Il s'agissait donc de créer une procédure administrative dérogatoire d'évacuation des « campements illicites ». Cette procédure est dérogatoire en ce qu'une expulsion ou une évacuation ne peut être ordonnée, en principe, qu'en vertu d'une décision de justice.

Le Conseil Constitutionnel valide donc cette interprétation en rappelant que les restrictions aux libertés individuelles, au nombre desquelles figure la liberté d'aller et venir doivent être justifiées par la nécessité de sauvegarder l'ordre public et proportionnées à cet objectif.

Le Conseil Constitutionnel ne remet pas en question la possibilité qui est laissée au préfet de police de mettre en demeure de quitter les lieux une personne installée illicitement sur un terrain et dont l'installation comporte de graves risques pour la salubrité, la sécurité ou la tranquillité publiques. Cette mise en demeure est selon le Conseil Constitutionnel proportionnelle et justifiée par la sauvegarde de l'ordre public dont est garant le préfet de police.

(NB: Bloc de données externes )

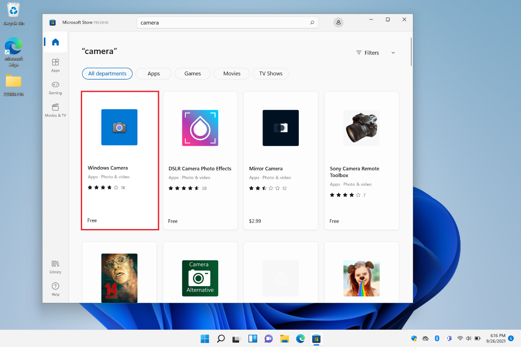
Task: Select the All departments tab
Action: point(107,73)
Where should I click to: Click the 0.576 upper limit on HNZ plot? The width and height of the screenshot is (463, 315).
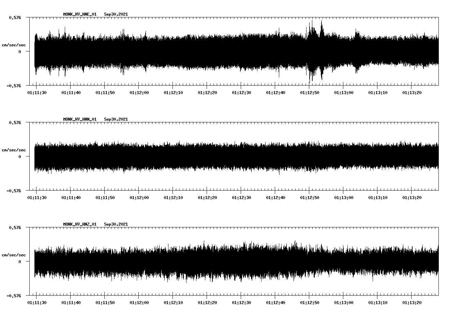15,227
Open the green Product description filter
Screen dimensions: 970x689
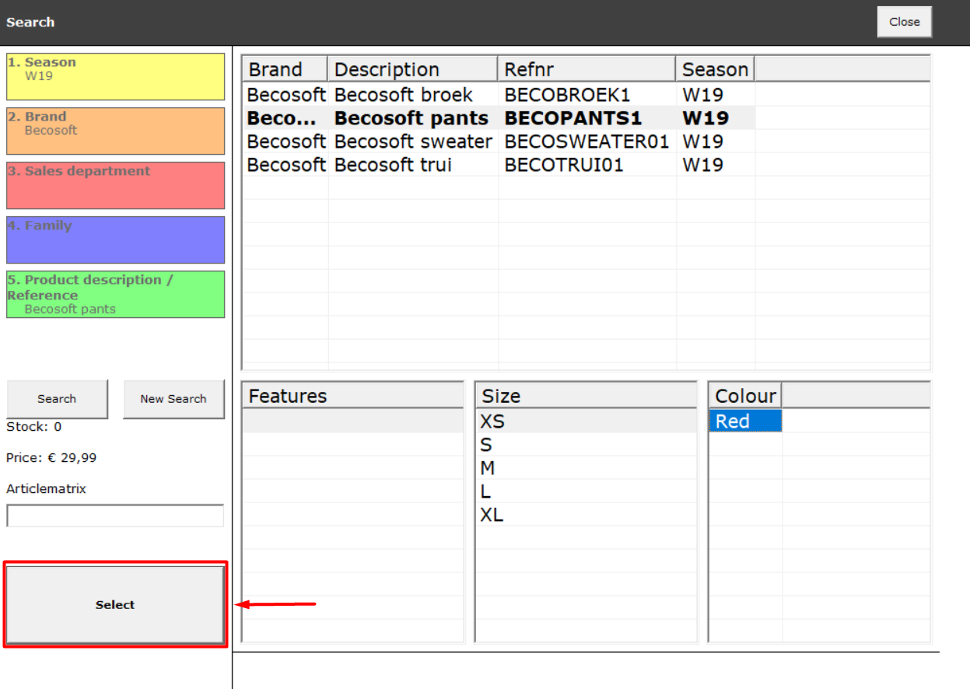(x=115, y=295)
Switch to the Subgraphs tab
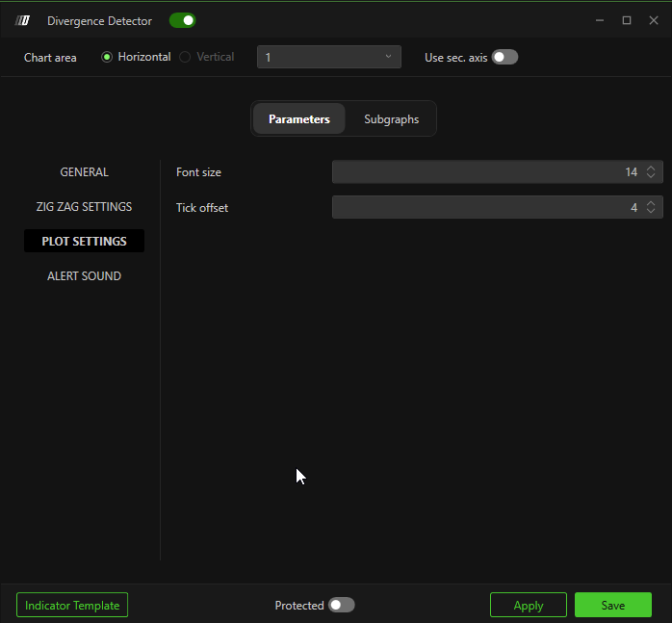672x623 pixels. coord(391,119)
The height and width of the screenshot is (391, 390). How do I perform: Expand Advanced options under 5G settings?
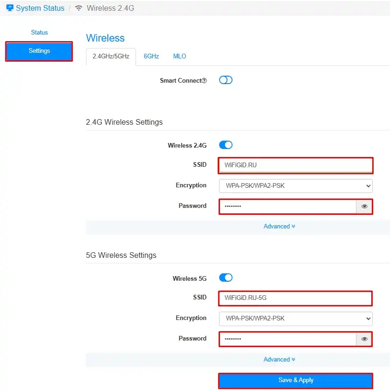point(279,359)
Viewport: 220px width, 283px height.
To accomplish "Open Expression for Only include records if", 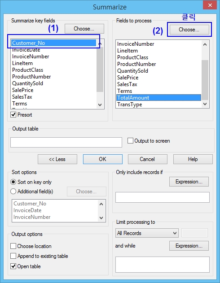I will tap(189, 182).
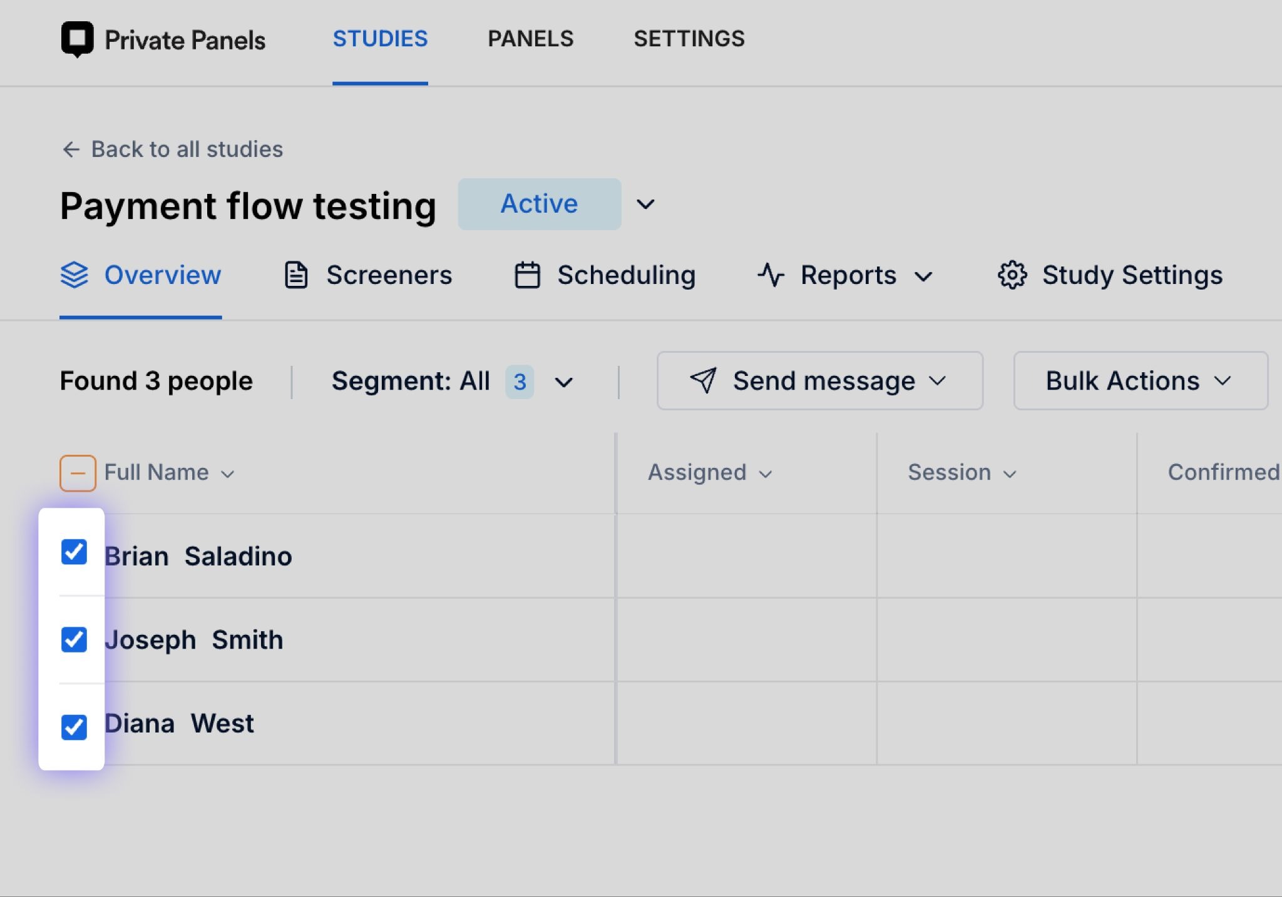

Si la mise en demeure est conforme à la constitution, la possibilité qui est laissée au préfet de pouvoir procéder à une évacuation forcée suivie d'une destruction de ces campements ne l'est pas.

Selon le Conseil Constitutionnel, « ces dispositions permettent de procéder dans l'urgence, à toute époque de l'année, à l'évacuation, sans considération de la situation personnelle ou familiale, de personnes défavorisées et ne disposant pas d'un logement décent ».

La possibilité laissée à ces personnes de saisir le juge administratif en référé d'un recours suspensif n'est pas une garantie suffisante puisque seul le juge judiciaire en qualité de gardien des libertés individuelles garantit l'équilibre entre le droit de propriété et le droit pour toute personne de disposer d'un logement décent, composante du principe constitutionnel de sauvegarde de la dignité de la personne humaine.


L'intégralité de l'article est donc censurée.